FORT WORTH, Texas—For a company that pumps about 4 million tons of sand per year—enough to fill Oklahoma City’s Chesapeake Arena six times—it’s no wonder why thoughts turned to self-sourcing when free cash flow neutrality and reducing debt were goals.

“We have saved over this last year $100 million by supplying our own sand. That’s massive for us,” Jason Pigott, executive vice president of operations and technical services for Chesapeake Energy Corp., told attendees of Hart Energy’s DUG Sand conference on April 15. Added benefits included reducing nonproductive time (NPT) by 92% in the last few months with no negative impact on production, he said.

The accomplishments didn’t require adding another division to the company’s supply chain group as he originally feared. It came by adding two people with expertise to the organization, forming valuable partnerships and lots of planning. Although the Oklahoma-based company does not have any assets in the Permian Basin, Pigott said the company’s sand story is universal to everyone in the E&P business.

The story was shared as operators continue to focus on costs and efficiency as they try to add value from unconventional oil and gas assets in the U.S. Chesapeake is cutting costs and shaving nonproductive time by opting to self-source sand instead of using third-party suppliers.

With assets in the Powder River Basin, Midcontinent, Marcellus, Haynesville and the Eagle Ford among other spots, the company does not take a one-solution-fits-all approach when it comes to sand sourcing. In the Powder River and Appalachia, for example, northern white sand by rail is self-sourced, while regional sand—also self-sourced—is used in the Midcontinent, South Texas and Brazos Valley. The company uses regional sand in the Haynesville, but it is vendor managed.

For Chesapeake, the number of rigs running is a factor in determining whether to self-source in a basin. In Haynesville, for example, the company runs one to two rigs, compared to four each in South Texas and Brazos Valley.

“If you’ve got one rig, it’s [self-sourcing] probably not going to be for you. …  You have to have mass to make it work,” he said.
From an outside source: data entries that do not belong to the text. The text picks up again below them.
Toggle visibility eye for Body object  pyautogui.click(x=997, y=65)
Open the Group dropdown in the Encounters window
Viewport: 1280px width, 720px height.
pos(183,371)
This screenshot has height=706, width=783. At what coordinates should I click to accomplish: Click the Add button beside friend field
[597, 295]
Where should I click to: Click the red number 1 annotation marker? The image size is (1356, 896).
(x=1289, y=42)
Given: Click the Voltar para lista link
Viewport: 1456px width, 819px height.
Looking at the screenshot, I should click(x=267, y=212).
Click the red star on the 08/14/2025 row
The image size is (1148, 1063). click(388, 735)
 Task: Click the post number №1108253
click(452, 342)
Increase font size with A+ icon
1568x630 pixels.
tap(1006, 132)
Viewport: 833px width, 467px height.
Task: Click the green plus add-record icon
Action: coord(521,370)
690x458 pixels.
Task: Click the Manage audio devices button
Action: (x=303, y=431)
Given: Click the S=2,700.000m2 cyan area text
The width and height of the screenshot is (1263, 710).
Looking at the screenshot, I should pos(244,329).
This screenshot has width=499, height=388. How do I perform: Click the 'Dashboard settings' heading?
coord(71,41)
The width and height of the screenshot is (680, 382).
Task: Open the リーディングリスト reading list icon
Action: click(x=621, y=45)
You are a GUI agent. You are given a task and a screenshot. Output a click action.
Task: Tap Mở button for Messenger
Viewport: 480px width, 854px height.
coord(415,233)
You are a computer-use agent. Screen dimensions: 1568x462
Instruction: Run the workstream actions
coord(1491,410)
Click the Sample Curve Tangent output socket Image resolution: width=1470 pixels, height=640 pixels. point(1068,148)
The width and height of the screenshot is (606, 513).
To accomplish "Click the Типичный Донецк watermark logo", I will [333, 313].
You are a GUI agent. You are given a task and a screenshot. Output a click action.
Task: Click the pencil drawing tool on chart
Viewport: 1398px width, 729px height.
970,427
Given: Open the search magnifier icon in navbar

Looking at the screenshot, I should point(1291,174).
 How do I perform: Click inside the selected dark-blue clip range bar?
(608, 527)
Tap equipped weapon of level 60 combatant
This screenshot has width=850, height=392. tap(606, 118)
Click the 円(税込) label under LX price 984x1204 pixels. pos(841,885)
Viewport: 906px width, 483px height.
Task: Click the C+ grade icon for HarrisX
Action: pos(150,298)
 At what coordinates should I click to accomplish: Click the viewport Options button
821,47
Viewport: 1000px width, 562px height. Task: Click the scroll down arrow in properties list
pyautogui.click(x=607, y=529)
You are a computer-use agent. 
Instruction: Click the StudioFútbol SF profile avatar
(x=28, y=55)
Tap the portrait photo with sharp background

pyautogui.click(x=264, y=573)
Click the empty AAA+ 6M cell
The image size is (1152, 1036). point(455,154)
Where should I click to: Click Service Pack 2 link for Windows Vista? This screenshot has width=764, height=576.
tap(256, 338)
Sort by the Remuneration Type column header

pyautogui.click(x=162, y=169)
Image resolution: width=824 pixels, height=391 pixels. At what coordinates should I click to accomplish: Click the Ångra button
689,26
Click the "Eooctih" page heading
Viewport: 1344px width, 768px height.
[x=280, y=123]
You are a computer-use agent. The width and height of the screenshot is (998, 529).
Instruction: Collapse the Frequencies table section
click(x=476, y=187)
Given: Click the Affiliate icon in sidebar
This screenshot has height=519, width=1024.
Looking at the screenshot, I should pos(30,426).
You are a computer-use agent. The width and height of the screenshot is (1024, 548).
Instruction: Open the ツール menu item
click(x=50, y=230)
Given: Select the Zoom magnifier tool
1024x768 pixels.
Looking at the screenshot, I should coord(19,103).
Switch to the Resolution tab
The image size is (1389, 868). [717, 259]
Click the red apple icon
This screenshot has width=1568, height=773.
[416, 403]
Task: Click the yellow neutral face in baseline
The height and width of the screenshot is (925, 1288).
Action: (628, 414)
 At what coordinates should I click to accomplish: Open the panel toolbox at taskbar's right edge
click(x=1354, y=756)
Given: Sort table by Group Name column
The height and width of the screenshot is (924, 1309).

A hybrid strategy is something companies should think about if they are considering self-sourcing, taking into account the location of sand mines, which facilities can handle spikes in demand and trucking expenses, according to Pigott.

Another big consideration is an obvious one—reservoir properties along with the potential impact on EURs and completion designs.

Chesapeake began testing regional sand in 2013, looking at the supply of northern white, Pigott said, adding “it never quite worked out” as market conditions prevented a full transition. But the opportunity surfaced again five years later in 2017 as regional sand mines came on stream, prompting Chesapeake to carry out regional sand testing in various assets to determine the impact of regional sand use on production in some of its assets.

“We felt comfortable that regional sand in an area like the Eagle Ford was not going to be detrimental to our production. So that caused us to make that shift,” Pigott said.

By mid-2018, Chesapeake was decoupling its frac services and lining up partners for logistics and sand. The company started its direct-sourcing transition in fourth-quarter 2018, pumping regional sand and managing final mile transport, he said.

The change has resulted in 50% cost savings vs. traditional northern white sand and a 92% drop in sand-related NPT, according to Pigott, calling it a game changer for the company.

“As we’ve gone to this micro supply chain, it’s a lot of clarity,” Pigott said. There have been times in the past when a vendor would say it was waiting on sand while down fixing pumps, he said, noting you couldn’t really tell whether time was needed to fix pumps or for sand to arrive. “Now they are no longer waiting on sand. … We have clarity into what’s really going on.”

It also helps that Chesapeake acquired the Burleson Sand Mine as part of its purchase of WildHorse Resource Development Corp. that closed in February.

“We are not only supplying sand; we are operating a mine,” Pigott said. “That mine is up and running today. It supplies about half our sand.”

Meanwhile, other vendors in the region supply the rest. “Those things are really moving the costs down,” he said.

Session moderator Richard Mason, chief technical director for Hart Energy, pointed out evolution taking place within the industry. “We’ve gone from an industry where we have specialized E&Ps, specialized service companies. Are we going back to a vertically integrated industry?” he asked.

For Chesapeake, “the big thing is clarity,” Pigott responded. “Everybody was taking a slice of the profit and getting margin along the way. When we started to decouple, we knew exactly what sand costs. … Are we going to decouple everything? No, but when you’re pumping 8 billion pounds of sand, that’s a big ticket item that you may want more clarity into.”